According to the USDA Forest Service, on May 18, 1980, at 8:32 in the morning, the vista changed forever as a magnitude 5.1 earthquake caused the most massive landslide in recorded history: the collapse of the summit and north flank of Mount St. Helens. Suddenly, superheated groundwater and gas-rich magma within the volcano escaped in a lateral blast, sending a plume of volcanic ash and pumice 15 miles into the atmosphere and melting glaciers that mixed with rock and debris to create a concrete-like slurry that destroyed 230 square miles of forest.
In other words, this picture on this postcard will never be taken again.
It’s another treasure in Landis Valley’s collection of postcards and was published in the early 1900’s by the Edward H. Mitchell Company, out of San Francisco. It was never sent to anyone, so it is virtually impossible to date it precisely.
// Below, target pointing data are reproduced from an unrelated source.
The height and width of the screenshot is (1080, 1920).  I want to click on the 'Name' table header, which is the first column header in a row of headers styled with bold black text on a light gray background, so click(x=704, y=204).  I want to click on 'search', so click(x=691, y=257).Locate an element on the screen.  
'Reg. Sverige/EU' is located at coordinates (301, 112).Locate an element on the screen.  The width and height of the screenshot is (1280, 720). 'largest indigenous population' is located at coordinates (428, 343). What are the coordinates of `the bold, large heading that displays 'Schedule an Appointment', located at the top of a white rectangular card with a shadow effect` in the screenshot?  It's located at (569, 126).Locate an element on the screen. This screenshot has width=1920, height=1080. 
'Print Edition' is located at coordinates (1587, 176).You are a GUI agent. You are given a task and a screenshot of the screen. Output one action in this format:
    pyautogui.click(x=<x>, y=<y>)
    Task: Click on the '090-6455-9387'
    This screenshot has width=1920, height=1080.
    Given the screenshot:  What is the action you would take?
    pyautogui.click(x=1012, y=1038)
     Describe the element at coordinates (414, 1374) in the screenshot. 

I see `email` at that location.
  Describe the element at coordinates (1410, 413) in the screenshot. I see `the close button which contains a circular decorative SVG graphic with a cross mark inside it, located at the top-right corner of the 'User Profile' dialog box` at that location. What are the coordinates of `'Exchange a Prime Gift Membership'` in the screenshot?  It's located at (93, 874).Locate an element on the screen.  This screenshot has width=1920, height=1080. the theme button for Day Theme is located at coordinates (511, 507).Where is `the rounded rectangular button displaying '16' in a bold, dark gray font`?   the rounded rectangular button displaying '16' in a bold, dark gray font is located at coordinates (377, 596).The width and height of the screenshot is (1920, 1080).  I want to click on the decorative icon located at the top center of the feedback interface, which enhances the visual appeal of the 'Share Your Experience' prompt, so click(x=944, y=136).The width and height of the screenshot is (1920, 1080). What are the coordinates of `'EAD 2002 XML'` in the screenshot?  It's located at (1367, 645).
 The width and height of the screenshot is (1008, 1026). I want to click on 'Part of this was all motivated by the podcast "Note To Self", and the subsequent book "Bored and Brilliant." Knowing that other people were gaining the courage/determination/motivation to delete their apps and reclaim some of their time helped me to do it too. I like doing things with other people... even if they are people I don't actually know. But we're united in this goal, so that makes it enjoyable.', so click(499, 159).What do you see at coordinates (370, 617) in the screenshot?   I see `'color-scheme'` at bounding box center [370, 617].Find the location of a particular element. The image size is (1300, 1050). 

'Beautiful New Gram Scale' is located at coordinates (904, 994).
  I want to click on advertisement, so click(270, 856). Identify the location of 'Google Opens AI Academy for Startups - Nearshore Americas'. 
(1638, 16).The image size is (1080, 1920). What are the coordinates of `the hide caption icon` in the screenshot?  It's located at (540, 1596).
It is a divided back card and, because cards with a divided back were not introduced until 1907, this card could not have been produced before then, according to the Metropolitan Postcard Club of New York City. Domestically, the postage rate is 1 cent, which means that it could not have been produced after 1952, but, because Mitchell’s company closed in 1923, it was obviously produced before then. The postage rate was increased to 2 cents in 1917 (because of a temporary War Tax), then lowered back to 1 cent in 1919, then raised again in 1925 to 2 cents. All of this means that it was printed sometime either between 1907 and 1917 or from 1919 to 1925.
The vista is still changing today. According to the Christian Science Monitor article titled, “Mt. St Helens: Is it ready to erupt again?” two lava domes have formed in the crater since the 1980 eruption: one from 1980 to 1986 and the other from 2004 to 2008. The US Geological Survey reported in September, 2014 that, five miles down, the volcano’s magma chamber is charging again. Not to worry, though. Dome building will resume and the summit may take on a similar shape to the one in the postcard, but this dome won’t be built in a day.
In other words, save the postcards you have now. The view of this young terrain will change again.